7 Effective Exercises To Reduce Arm Fat In 2 Weeks

Get toned arms with these best home exercises for flabby arms – no weights required! Tone and strengthen your arm muscles with these simple workouts.

If we want to lose the extra fat that accumulates in our arms, we need to lose weight and do specific exercises that target the arm muscles. And the best part is that we don’t need to join a gym: we can do it all at home with a series of recommended workouts.

These exercises for flabby arms will make you look amazing. For the most effective results, perform this workout 3-4 days per week. Remember, consistency is the key to success.
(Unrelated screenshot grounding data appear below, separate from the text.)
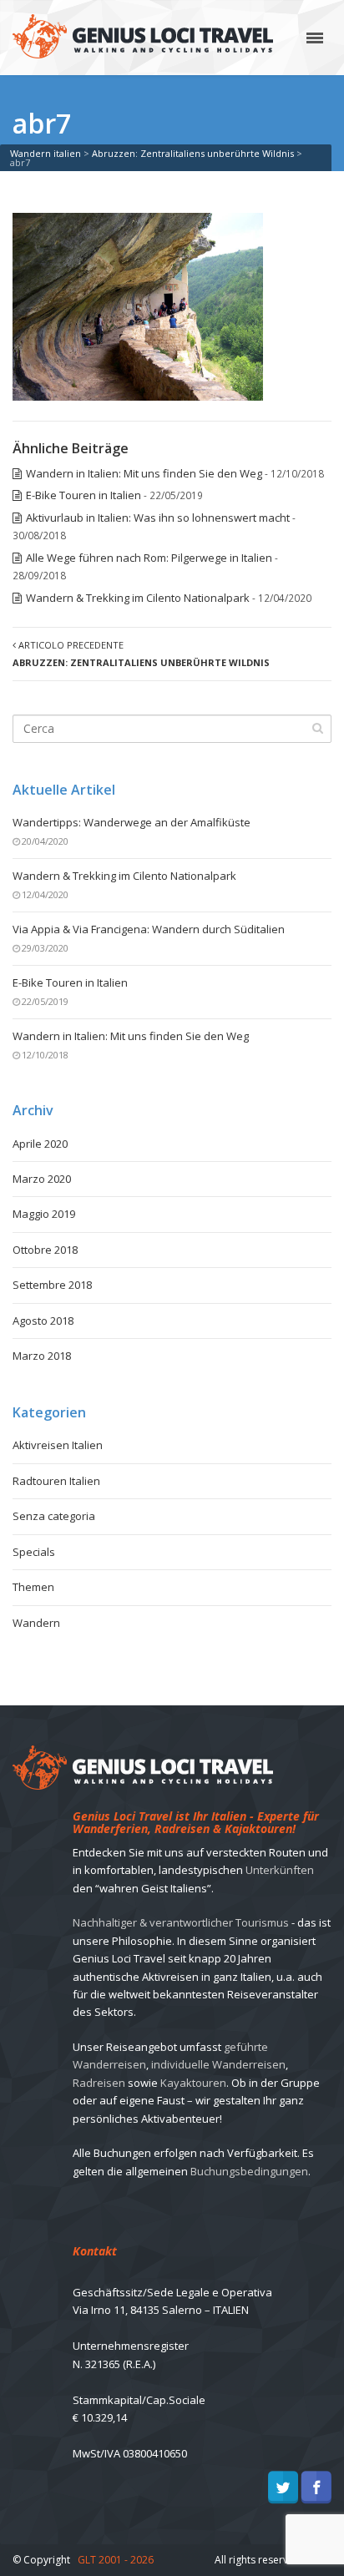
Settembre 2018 (52, 1284)
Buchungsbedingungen (249, 2171)
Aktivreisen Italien (58, 1444)
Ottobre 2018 (45, 1249)
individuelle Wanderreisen (218, 2064)
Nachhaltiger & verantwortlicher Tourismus (181, 1922)
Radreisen (99, 2082)
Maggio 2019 (44, 1213)
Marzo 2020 (42, 1178)
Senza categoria (54, 1515)
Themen (33, 1586)
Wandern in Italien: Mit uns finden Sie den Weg (144, 473)
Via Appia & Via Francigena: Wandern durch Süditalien (149, 929)
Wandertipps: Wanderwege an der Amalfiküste (131, 822)
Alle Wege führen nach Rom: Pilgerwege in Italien (149, 557)
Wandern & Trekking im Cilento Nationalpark (138, 597)
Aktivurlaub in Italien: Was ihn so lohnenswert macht (158, 517)
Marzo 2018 (42, 1355)
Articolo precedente (141, 654)
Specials (34, 1551)
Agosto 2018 (43, 1320)
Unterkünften (279, 1869)
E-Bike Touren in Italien (83, 495)
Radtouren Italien (56, 1480)
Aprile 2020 (40, 1143)
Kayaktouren (193, 2082)
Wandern (36, 1622)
Best Home Exercises For Flabby Arms No Weights Needed

1- Arm rotations

HIIT Workout

To get rid of flab is to make circles with your arms while standing. It is a very simple exercise that consists of placing your arms horizontally, without bending your elbows, and making circles between them. The idea is to make circles with a very small amplitude in order to do many repetitions in a short time. Then repeat the exercise, but in reverse.
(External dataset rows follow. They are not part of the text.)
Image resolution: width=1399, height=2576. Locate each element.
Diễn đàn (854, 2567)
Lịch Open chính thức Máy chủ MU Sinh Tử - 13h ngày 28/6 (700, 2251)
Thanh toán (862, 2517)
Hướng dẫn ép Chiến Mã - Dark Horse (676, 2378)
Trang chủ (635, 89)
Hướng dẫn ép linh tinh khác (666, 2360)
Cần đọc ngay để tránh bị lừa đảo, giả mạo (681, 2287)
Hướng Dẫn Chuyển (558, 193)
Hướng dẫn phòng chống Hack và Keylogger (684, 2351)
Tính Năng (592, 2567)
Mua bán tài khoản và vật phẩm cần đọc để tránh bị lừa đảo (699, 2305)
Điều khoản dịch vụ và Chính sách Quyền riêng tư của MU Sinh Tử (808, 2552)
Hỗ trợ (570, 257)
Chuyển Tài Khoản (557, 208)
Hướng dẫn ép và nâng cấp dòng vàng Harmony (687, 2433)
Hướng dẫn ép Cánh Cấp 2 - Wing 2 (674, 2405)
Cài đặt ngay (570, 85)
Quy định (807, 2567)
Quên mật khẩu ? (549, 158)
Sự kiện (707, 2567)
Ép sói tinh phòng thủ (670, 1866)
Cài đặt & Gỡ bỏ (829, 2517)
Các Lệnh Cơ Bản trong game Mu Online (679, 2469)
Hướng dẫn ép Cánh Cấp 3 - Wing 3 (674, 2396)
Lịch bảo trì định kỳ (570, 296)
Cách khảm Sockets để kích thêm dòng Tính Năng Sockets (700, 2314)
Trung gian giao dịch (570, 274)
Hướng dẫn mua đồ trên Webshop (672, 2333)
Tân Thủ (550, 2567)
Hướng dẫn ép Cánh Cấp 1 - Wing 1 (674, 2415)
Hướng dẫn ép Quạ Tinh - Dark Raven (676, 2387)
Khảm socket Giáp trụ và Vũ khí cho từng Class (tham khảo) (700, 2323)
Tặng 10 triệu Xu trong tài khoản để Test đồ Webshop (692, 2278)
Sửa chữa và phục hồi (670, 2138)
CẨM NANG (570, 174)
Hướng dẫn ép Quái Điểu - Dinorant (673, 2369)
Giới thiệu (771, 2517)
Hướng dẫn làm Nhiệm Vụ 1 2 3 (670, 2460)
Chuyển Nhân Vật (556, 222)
Do 15 repetitions of 3 sets.

2- Scissors Exercise

HIIT Workout

Stand up straight with feet apart. Take your arms out to the sides and bring them in front of you. Then one hand should overlap the other, resembling the letter Х. Return your arms to the original position. Rest your arms down for 15 seconds.

Repeat this 20 times.

3- Up side-down

HIIT Workout

Stand up straight and raise your arms, bending your elbows so that your arms are behind your head. Bring your palms together. And then move your palms down, then raise them to the level of the center of your head. Then lower your arms and relax for 15 seconds.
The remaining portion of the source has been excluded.